## Instructions for the task
Your answer should be an exact copy of all the entries, free of pictures.

Dataset content START

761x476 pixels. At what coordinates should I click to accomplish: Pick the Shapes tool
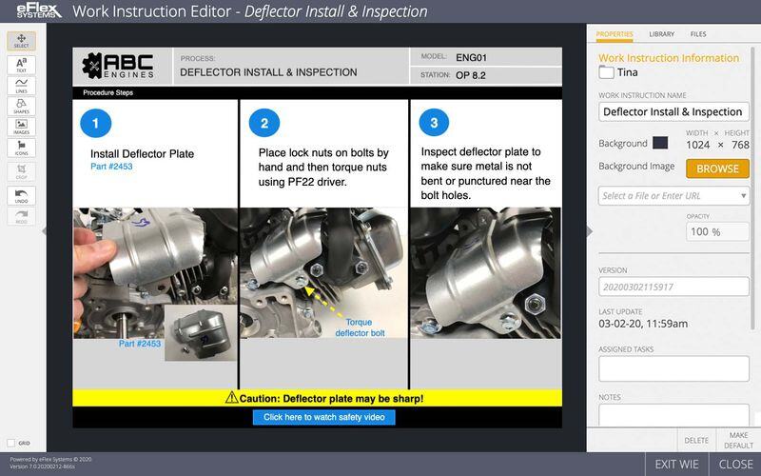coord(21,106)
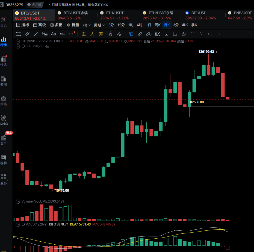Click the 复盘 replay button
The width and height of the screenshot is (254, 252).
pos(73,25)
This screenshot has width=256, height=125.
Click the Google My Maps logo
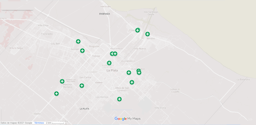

Dataset content END

## Result for this exercise
761x476 pixels. At what coordinates should I click to accomplish: Pick the Shapes tool
coord(21,106)
Click the 复盘 replay button
The width and height of the screenshot is (254, 252).
pos(73,25)
This screenshot has width=256, height=125.
Click the Google My Maps logo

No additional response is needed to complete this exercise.